Kami Telah Berlaku Dosa
Senin, 18 Maret 2019
Dan. 9 : 4b – 10
Luk. 6 : 36 – 38
Nabi
Daniel dalam bacaan pertama hari ini memadahkan doa kepada Tuhan. Doa Daniel
adalah sebuah pengakuan akan keberdosaannya. ‘Kami telah berlaku dosa dan
salah; kami telah berlaku fasik dan memberontak; kami telah menyimpang dari
perintah dan peraturan-Mu’. Kesadaran akan keberdosaan ini membuat Daniel
merasa malu. Lebih dari itu, Daniel menyadari dengan sungguh, bahwa memang
seharusnya dia merasa malu. ‘Ya Tuhan, Engkaulah yang benar. Patutlah kami malu
seperti pada hari ini’. Dalam kesadaran dan rasa malu atas keberdosaannya ini,
Daniel tetap datang kepada Tuhan, karena ia mengimani dengan tulus bahwa pada
Tuhan Allah, ada belas kasih dan pengampunan. Allah bagi Daniel adalah Tuhan
yang mahakuasa dan mahadashyat, sekaligus mahapenyayang dan melimpah dalam
pengampunan.
Melalui
contoh ini, Daniel mengajak kita untuk sungguh-sungguh menyadari keberdosaan
diri kita. Kesadaran akan keberdosaan, semestinya menggerakkan kita untuk
datang kepada Allah, memohon rahmat pengampunan. Permohonan ampun ini
semestinya disertai dengan janji untuk memperbarui diri, untuk tidak jatuh
dalam kesalahan yang sama. Dalam kitab suci, seperti dalam kisah perempuan
berzinah, Yesus berpesan kepada perempuan yang ia ampuni dosanya itu,
‘Pergilah, dan jangan berbuat dosa lagi mulai dari sekarang (Yoh. 8 : 11)’
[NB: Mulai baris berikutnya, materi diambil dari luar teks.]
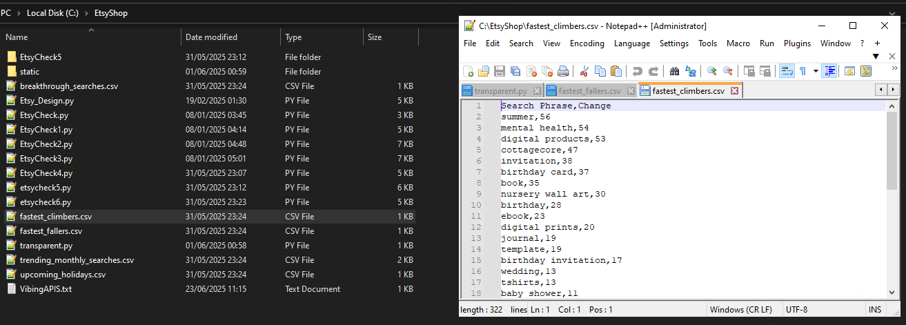Click the Print icon in Notepad++ toolbar
Viewport: 906px width, 325px height.
(563, 71)
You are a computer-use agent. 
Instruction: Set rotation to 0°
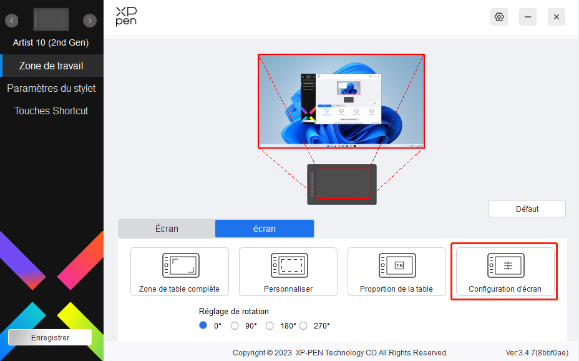[x=203, y=325]
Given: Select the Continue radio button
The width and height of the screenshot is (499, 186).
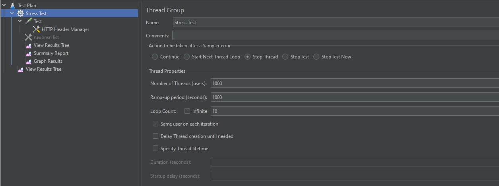Looking at the screenshot, I should click(155, 57).
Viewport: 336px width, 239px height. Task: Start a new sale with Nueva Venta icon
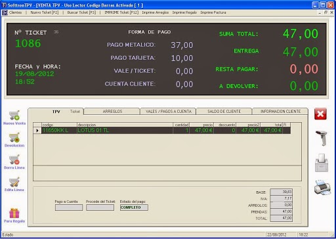(x=14, y=116)
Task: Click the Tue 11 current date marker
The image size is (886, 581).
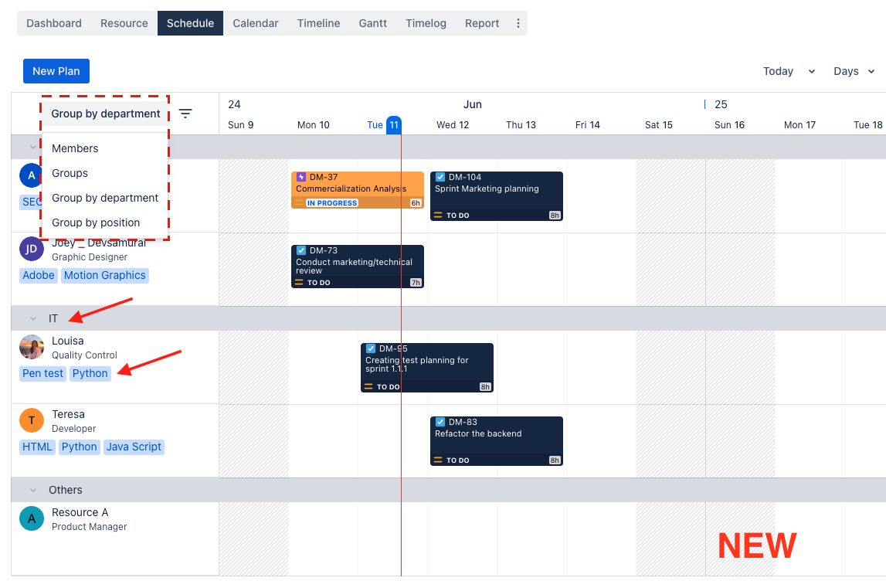Action: (393, 124)
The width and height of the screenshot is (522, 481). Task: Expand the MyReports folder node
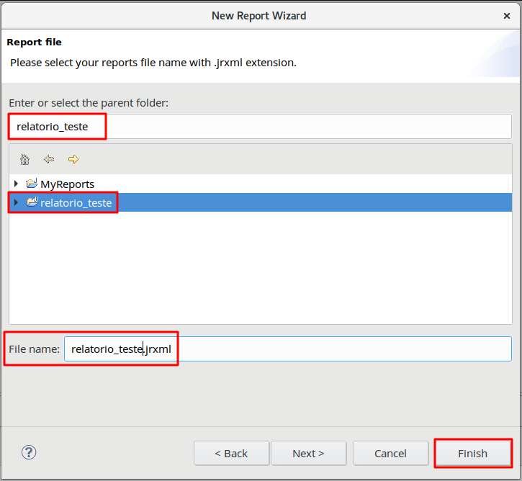(17, 184)
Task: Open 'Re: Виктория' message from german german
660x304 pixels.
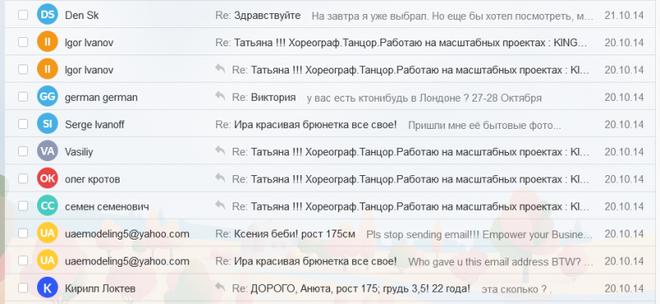Action: [264, 97]
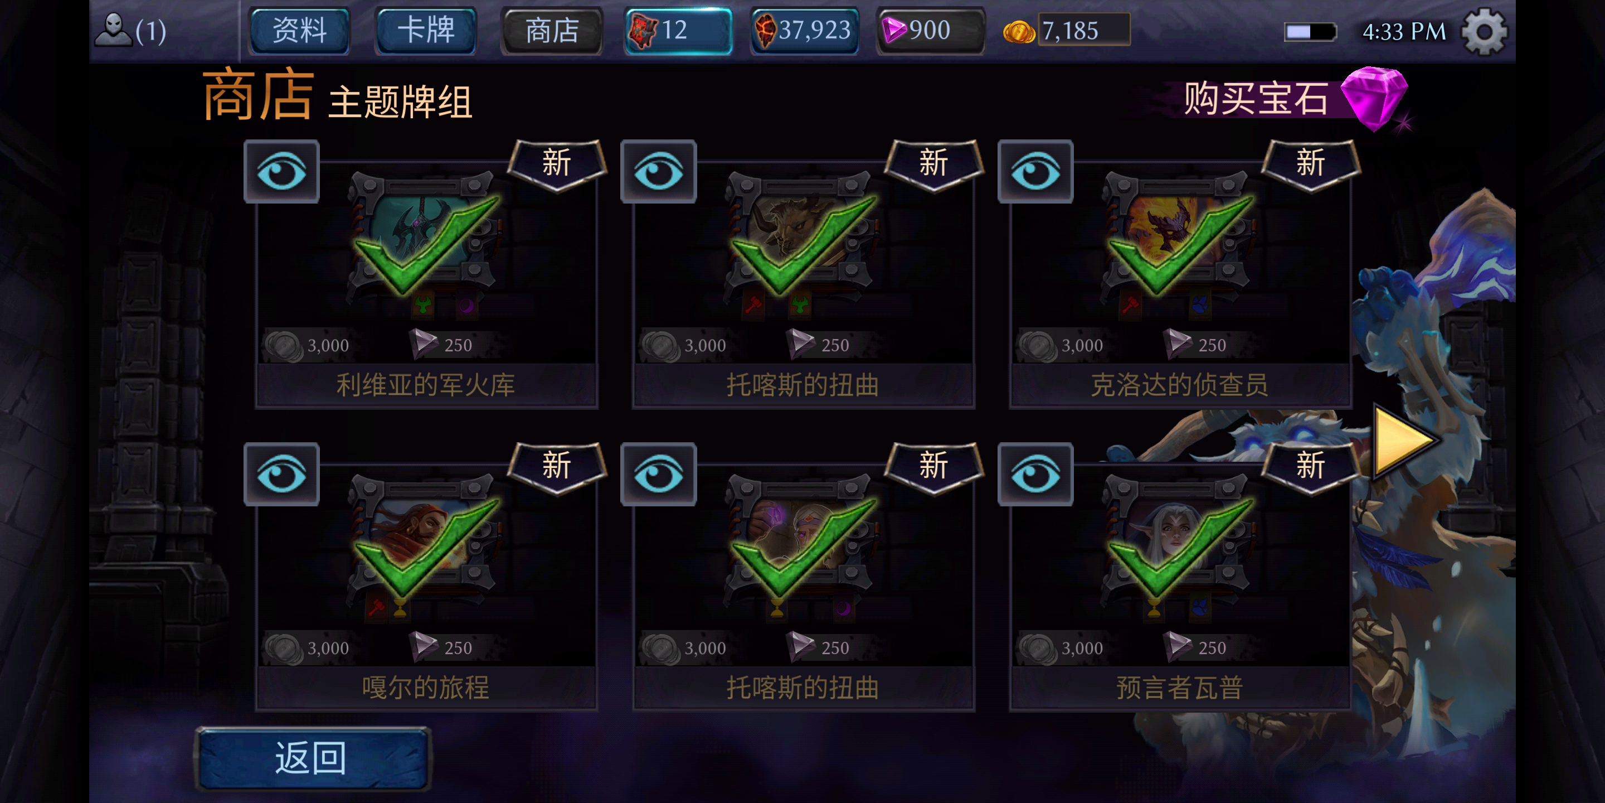Switch to the 卡牌 tab
Image resolution: width=1605 pixels, height=803 pixels.
coord(426,31)
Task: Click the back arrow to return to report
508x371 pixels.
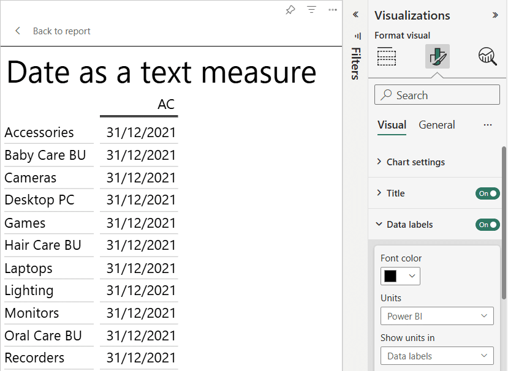Action: tap(18, 31)
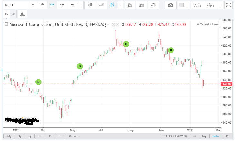236x141 pixels.
Task: Toggle log scale on price axis
Action: (x=204, y=136)
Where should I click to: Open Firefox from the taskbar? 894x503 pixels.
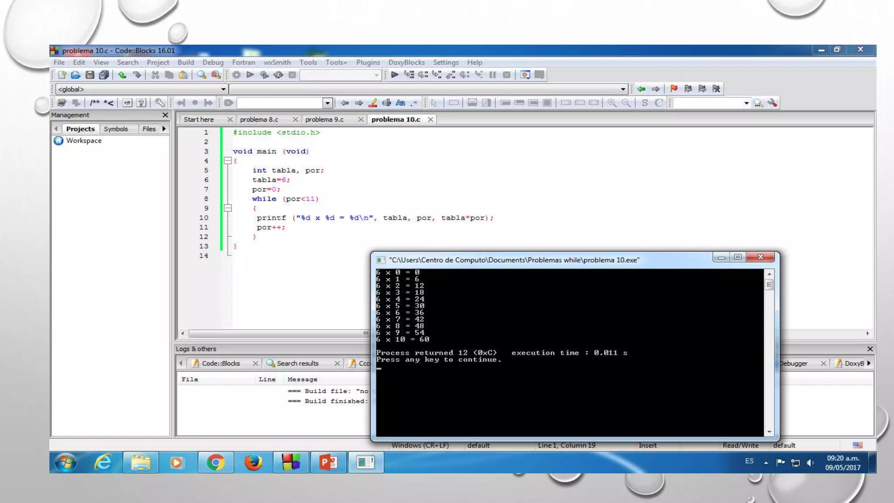pyautogui.click(x=253, y=462)
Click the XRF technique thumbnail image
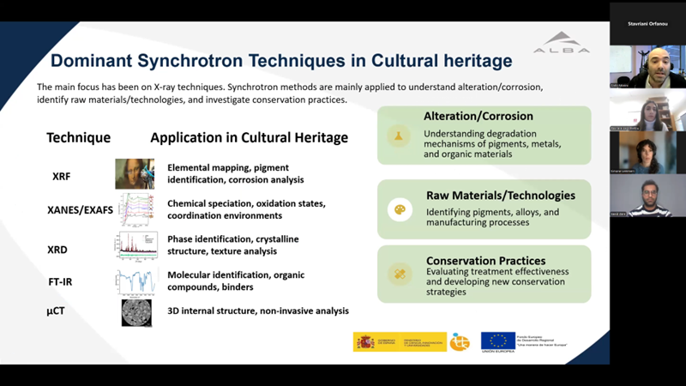 [x=135, y=174]
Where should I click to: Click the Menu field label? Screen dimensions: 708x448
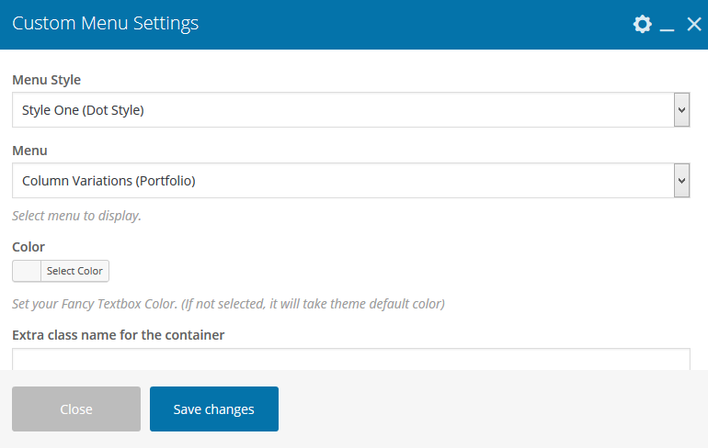coord(29,151)
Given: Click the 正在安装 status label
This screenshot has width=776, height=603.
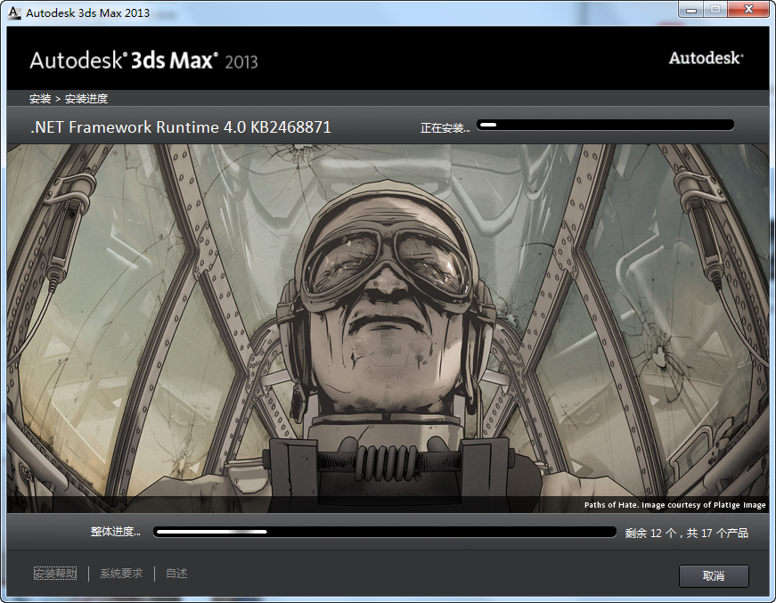Looking at the screenshot, I should click(x=445, y=128).
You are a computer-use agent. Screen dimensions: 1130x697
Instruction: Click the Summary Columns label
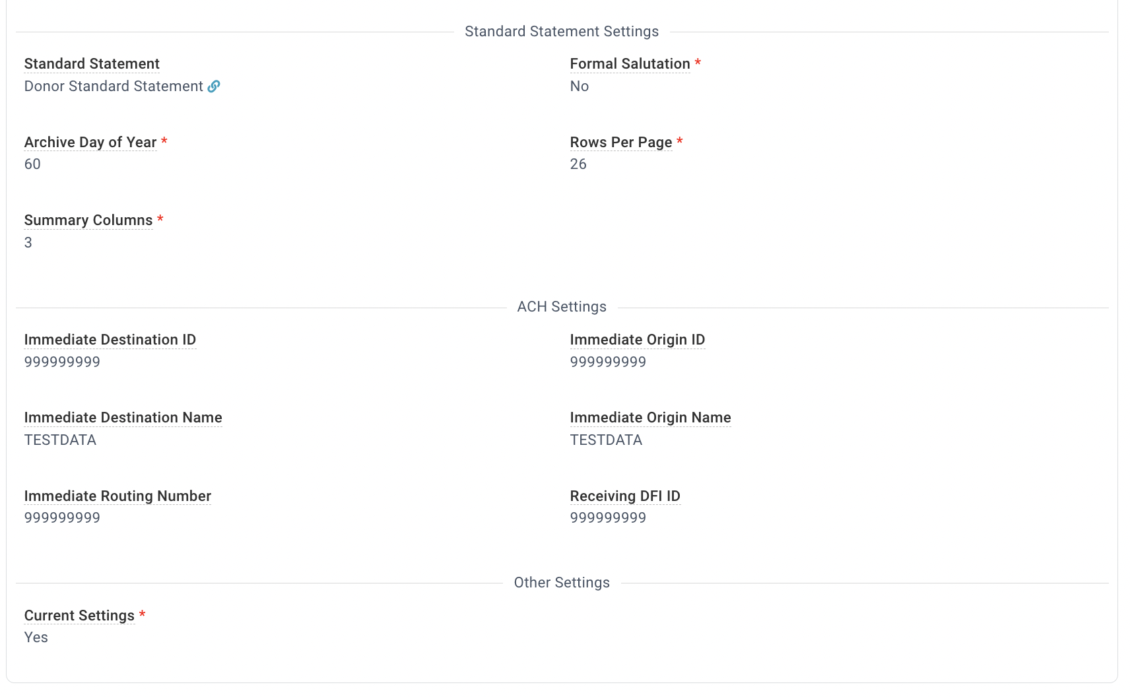[88, 220]
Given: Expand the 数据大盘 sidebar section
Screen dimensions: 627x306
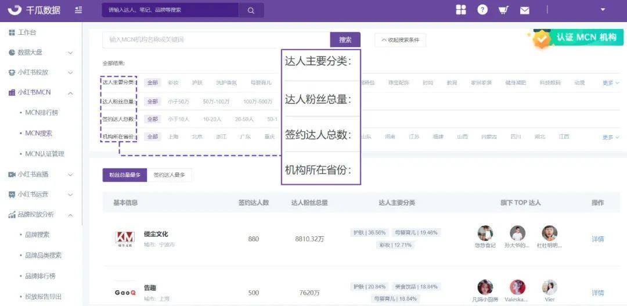Looking at the screenshot, I should [x=70, y=52].
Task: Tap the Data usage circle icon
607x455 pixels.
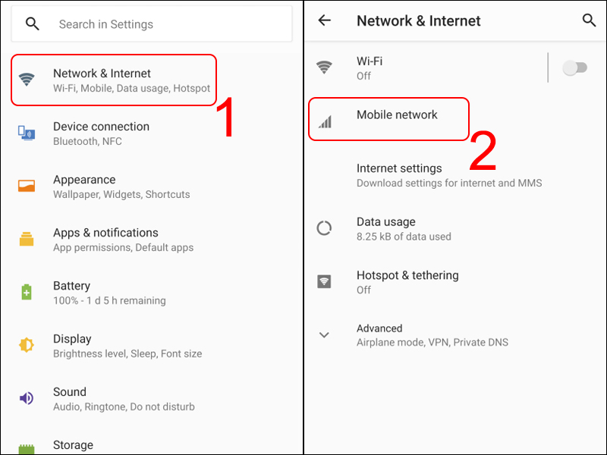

Atau, dalam kisah penyembuhan pada hari sabat di kolam Betesda, kepada orang
yang telah disembuhkanNya itu, Yesus berpesan, ‘Jangan berbuat dosa lagi,
supaya padamu jangan terjadi yang lebih buruk (Yoh. 5 : 14). Itu berarti,
jawaban kita terhadap rahmat pengampunan yang kita peroleh secara cuma-cuma
dari Tuhan semestinya adalah dengan memperbaiki diri terus menerus.
Dalam
bacaan Injil, Yesus meminta kita untuk bersikap murah hati seperti yang telah
diperlihatkan Allah kepada manusia. Kemurahan hati ini tampak dalam sikap tidak
menghakimi, tidak saling menghukum, kesediaan untuk mengampuni, dan kerelaan
untuk memberi. Panggilan kita untuk menjadi murid Yesus yang militan juga
ditampakkan dalam sikap murah hati ini. Dalam kemurahan hati, kita dituntut
utnuk menanggalkan ego dan kepentingan pribadi kita, dan menempatkan
kepentingan bersama sebagai prioritas. Hidup kita sebagai orang Katolik, tidak
pernah terarah kepada kebahagiaan pribadi semata, tetapi terutama, terarah
kepada kebaikan bersama. Karena itu, mencintai dalam pengertian yang paling
pertama adalah saling berbagi kebahagiaan demi kebahagiaan bersama. Mari kita
saling berbagi kebahagiaan, saling berbagi sukacita.